A Bíblia apresenta-nos vários modelos de mansidão. Abraão abriu mão dos seus direitos e deu a Lot a oportunidade de escolher primeiro (Gn 13:8,9). Uma pessoa mansa abre mão, não briga pelos seus próprios direitos. José, que tinha sido vendido como escravo pelos próprios irmãos, usou de mansidão quando eles o procuraram, agora como governante do Egito, para comprar comida (Gn 45). Ainda jovem, David foi ungido para ser rei de Israel.
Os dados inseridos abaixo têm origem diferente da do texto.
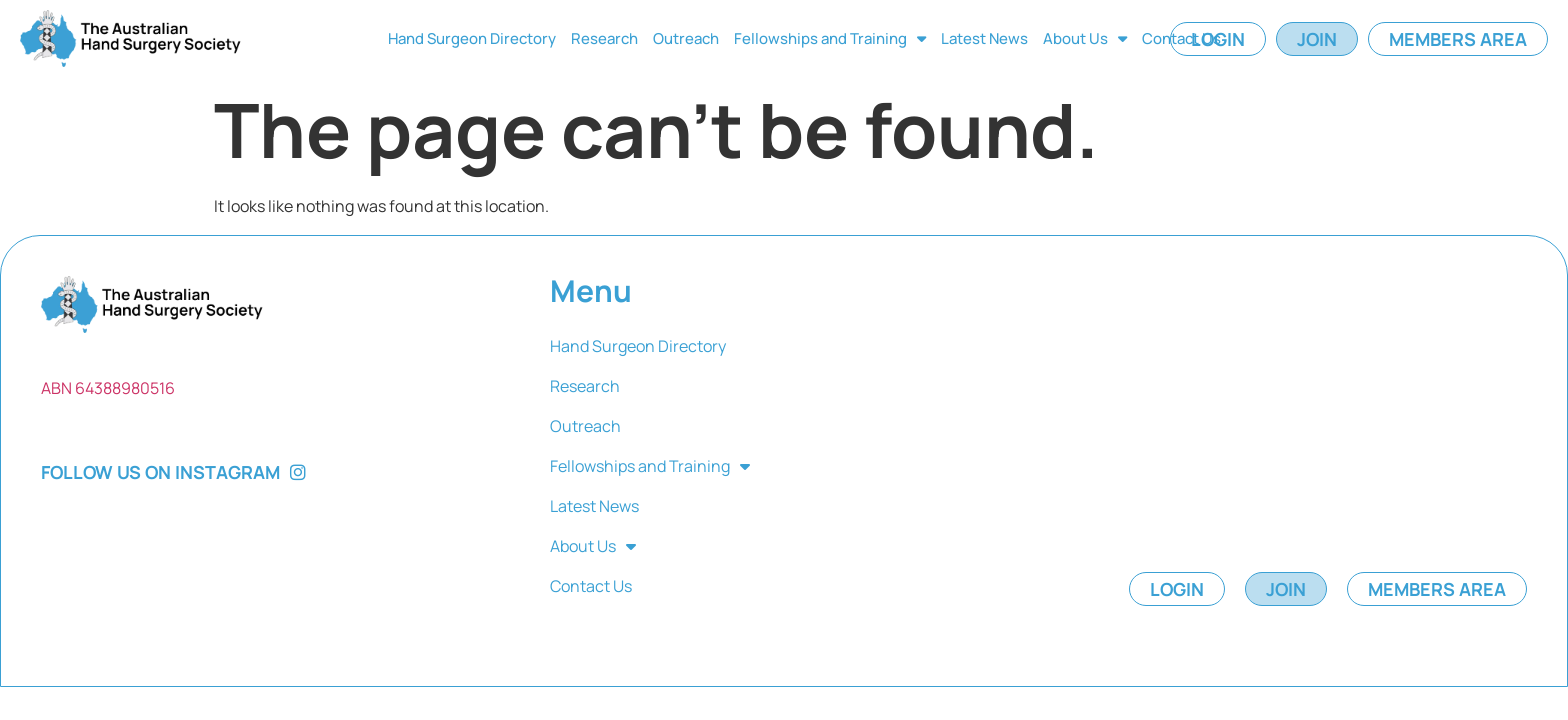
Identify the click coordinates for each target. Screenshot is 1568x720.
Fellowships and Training (830, 38)
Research (604, 38)
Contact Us (1181, 38)
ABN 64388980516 (108, 388)
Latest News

O rei Saul ficou loucamente ciumento e, por anos, procurou David com a intenção de o matar. Em duas ocasiões, David teve a oportunidade de matar Saul, mas a mansidão de David não o permitiu fazer. Moisés é descrito como o homem mais manso do seu tempo (Nm 12, 3), apesar das inúmeras injúrias que sofreu do seu próprio povo. Em vez de se irar e revoltar contra o povo, Moisés caía de joelhos em oração pelo povo. Mas é em Jesus de Nazaré que encontramos o maior modelo de mansidão. Os Evangelhos são, do início ao fim, a demonstração da sua mansidão. A prova máxima da mansidão de Cristo é dada no momento da sua paixão.

A visão cristã da mansidão

Mansidão, à luz da perspetiva de Jesus, é a virtude através da qual aprendemos a entregar a Deus todos os nossos direitos e a confiarmos que Ele nos conduzirá à vitória. Isto não implica uma passividade diante da vida, mas, sim, uma nova visão da vida, marcada pela não violência, pelo respeito pelas pessoas, pela não agressividade e pela não satisfação em vencer à custa da derrota e do aniquilamento dos outros. Aos mansos, Jesus chamou de bem-aventurados porque herdarão a terra. Se Deus dá tanto valor aos mansos, sejamos perseverantes em cultivar esse valor tão precioso aos Seus olhos, neste mundo conturbado e violento, onde a mansidão é tão maltratada e desprezada.